The GDPR for the Little Guy (or Gal)

What is the GDPR?

The GDPR is the European Union’s General Data Protection Regulation, and as the EU’s new take on privacy protection, it took effect a month ago to much fanfare. Officially, it “protects fundamental rights and freedoms of natural persons, and in particular, their right to the protection of personal data.” Note the use of the phrase “natural persons,” which means, in the EU, in this context, corporations are not people!

Without getting too far into the nitty-gritty, the regulation states that personal information must be “processed lawfully, fairly and in a transparent manner in relation to the data subject,” “collected for specified, explicit and legitimate purposes and not further processed in a manner that is incompatible with those purposes,” and “processed in a manner that ensures appropriate security of the personal data, including protection against unauthorized or unlawful processing and against accidental loss, destruction or damage.”

In other words, be honest, be specific, and be protective when it comes to collecting personal information about people with EU ties. Simple, right?

Whom Does It Cover?

### ENTRIES SUPPLIED:
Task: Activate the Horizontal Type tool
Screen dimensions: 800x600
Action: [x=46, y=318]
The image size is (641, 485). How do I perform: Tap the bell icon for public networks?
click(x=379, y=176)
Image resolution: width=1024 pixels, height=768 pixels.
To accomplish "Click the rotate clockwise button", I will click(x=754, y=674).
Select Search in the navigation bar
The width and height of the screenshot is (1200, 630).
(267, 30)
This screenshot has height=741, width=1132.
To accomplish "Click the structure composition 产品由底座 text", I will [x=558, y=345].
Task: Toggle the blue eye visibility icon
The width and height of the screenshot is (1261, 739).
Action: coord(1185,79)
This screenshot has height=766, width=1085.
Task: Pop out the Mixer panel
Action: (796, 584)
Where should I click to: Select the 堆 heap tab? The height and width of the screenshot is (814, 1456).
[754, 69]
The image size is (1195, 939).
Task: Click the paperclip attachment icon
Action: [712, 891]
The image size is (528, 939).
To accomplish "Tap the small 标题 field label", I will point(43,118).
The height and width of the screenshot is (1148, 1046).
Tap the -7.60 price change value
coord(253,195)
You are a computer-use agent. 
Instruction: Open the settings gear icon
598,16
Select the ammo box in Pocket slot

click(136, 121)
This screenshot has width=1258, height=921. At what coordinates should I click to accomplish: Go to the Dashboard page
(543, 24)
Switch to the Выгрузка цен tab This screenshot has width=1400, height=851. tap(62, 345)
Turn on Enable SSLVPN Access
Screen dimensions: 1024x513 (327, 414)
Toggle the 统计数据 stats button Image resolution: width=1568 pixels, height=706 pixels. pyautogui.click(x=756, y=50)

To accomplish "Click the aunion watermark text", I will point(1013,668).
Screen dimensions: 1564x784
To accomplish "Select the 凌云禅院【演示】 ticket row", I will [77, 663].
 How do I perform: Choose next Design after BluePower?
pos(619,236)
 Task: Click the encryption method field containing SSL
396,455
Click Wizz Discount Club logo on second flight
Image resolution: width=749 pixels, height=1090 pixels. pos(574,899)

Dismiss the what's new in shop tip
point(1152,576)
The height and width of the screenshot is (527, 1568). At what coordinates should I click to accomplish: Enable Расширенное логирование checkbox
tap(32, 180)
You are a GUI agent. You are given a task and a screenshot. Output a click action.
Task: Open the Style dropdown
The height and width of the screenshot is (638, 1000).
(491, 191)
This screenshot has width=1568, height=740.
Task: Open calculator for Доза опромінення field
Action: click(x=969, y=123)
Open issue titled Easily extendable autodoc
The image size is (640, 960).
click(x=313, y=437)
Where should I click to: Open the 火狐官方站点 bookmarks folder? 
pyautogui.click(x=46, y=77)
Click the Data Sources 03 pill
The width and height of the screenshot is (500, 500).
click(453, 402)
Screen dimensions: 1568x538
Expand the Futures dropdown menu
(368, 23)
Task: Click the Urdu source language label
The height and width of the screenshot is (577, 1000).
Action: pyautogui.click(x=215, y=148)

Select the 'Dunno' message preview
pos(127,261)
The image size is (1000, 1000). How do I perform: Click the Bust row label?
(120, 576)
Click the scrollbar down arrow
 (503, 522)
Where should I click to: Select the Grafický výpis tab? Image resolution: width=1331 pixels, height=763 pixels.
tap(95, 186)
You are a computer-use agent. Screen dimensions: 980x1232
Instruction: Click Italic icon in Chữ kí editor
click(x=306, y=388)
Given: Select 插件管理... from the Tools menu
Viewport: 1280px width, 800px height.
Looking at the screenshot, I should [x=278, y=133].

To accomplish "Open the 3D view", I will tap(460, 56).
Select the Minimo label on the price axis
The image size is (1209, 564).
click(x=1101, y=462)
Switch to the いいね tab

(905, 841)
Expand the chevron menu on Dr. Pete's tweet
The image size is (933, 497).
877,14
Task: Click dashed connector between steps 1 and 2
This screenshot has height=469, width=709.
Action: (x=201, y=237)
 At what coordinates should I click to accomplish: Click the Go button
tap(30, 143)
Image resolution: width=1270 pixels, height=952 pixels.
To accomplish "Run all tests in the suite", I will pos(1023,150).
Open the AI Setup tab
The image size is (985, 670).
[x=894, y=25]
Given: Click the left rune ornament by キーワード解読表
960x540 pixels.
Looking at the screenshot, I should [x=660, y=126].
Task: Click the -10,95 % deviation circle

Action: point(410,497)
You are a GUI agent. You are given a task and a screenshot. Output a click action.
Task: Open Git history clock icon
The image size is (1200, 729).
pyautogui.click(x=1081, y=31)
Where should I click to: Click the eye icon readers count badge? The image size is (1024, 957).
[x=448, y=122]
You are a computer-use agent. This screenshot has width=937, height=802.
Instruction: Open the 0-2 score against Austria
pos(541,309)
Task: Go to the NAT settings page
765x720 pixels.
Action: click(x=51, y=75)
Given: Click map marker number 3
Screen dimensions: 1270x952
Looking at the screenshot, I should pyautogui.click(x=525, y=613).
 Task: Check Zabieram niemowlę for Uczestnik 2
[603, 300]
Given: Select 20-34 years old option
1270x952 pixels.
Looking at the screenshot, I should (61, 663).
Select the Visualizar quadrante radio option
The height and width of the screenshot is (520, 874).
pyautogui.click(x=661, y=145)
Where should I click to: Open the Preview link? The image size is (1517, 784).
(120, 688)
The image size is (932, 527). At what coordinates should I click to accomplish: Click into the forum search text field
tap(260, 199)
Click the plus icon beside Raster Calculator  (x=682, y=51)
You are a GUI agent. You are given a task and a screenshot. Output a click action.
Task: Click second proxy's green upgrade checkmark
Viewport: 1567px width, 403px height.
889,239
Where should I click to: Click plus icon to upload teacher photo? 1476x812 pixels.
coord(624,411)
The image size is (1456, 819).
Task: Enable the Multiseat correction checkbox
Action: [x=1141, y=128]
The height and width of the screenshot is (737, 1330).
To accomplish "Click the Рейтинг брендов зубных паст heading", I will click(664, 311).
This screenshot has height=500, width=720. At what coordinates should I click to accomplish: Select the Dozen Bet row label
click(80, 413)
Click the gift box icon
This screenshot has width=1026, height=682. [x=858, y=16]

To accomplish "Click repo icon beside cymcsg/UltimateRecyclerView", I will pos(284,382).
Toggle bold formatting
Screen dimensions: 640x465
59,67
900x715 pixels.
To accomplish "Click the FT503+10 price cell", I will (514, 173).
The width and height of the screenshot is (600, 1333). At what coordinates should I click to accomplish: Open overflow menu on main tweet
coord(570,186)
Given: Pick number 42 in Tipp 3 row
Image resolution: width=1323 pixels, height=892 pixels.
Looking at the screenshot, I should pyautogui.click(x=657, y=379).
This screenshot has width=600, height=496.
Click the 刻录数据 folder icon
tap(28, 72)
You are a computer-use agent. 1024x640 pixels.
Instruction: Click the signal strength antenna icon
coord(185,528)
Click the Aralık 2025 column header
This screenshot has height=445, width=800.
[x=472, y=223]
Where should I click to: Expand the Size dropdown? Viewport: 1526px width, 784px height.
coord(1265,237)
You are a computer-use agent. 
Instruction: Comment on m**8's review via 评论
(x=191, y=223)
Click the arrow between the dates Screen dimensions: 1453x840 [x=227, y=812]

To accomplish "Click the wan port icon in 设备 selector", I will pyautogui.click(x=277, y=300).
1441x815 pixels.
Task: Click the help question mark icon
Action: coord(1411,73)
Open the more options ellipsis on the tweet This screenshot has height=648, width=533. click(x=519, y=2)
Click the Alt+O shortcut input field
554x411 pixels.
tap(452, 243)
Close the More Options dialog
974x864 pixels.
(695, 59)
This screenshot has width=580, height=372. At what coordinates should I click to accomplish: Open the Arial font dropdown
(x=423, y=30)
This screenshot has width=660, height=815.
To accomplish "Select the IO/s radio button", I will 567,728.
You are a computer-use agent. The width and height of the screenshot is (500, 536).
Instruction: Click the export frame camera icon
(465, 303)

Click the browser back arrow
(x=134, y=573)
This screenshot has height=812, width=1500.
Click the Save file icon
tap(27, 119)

### WRITTEN REQUEST 1:
In the GDPR piece, what is the full name of the regulation that the abbreviation GDPR stands for?
### WRITTEN REQUEST 2:
Write out the passage of the GDPR piece from "The GDPR is" up to and including "are not people!".

### TASK RESPONSE 1:
The European Union's General Data Protection Regulation.

### TASK RESPONSE 2:
The GDPR is the European Union’s General Data Protection Regulation, and as the EU’s new take on privacy protection, it took effect a month ago to much fanfare. Officially, it “protects fundamental rights and freedoms of natural persons, and in particular, their right to the protection of personal data.” Note the use of the phrase “natural persons,” which means, in the EU, in this context, corporations are not people!